━━━━━ DATASET RECORDS
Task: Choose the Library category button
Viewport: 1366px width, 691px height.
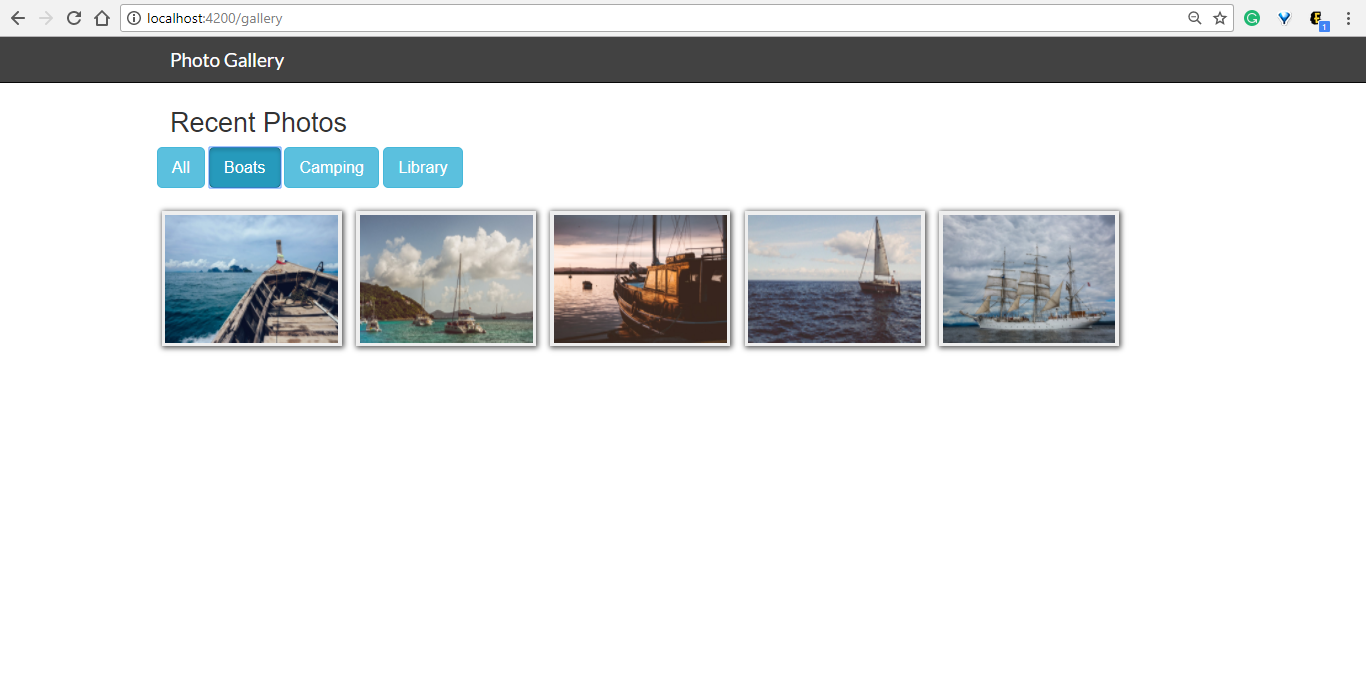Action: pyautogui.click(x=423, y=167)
━━━━━━━━━━
━━━━━ DATASET RECORDS
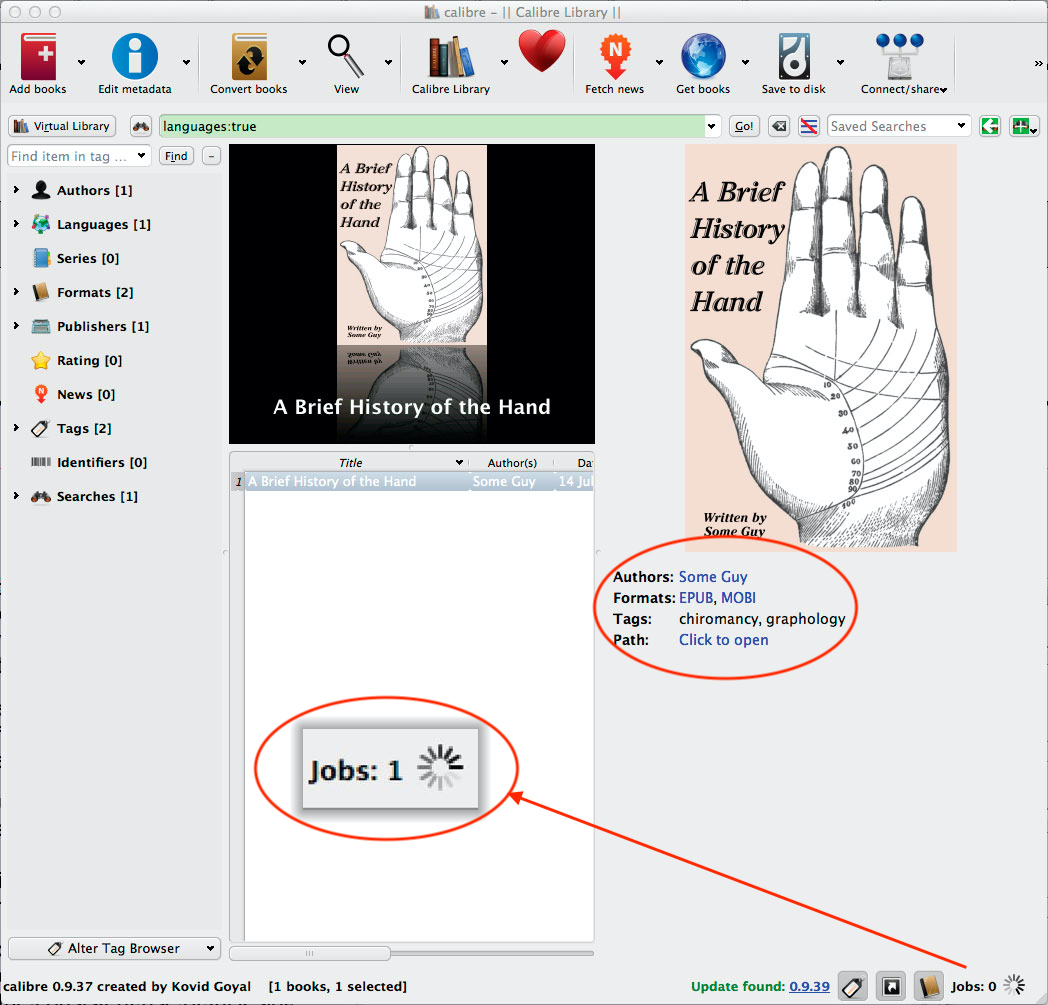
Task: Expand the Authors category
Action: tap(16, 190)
━━━━━━━━━━
- **TASK PROMPT**: Express the items from the line containing "Task: Choose the Library category button" to the line containing "Action: pyautogui.click(x=423, y=167)" as a Markdown table with the columns Nr and Line, numbering each row and omitting blank lines. Leave the pictures out of the table.

- **SOLVED EXERCISE**:
| Nr | Line |
|---|---|
| 1 | Task: Choose the Library category button |
| 2 | Viewport: 1366px width, 691px height. |
| 3 | Action: pyautogui.click(x=423, y=167) |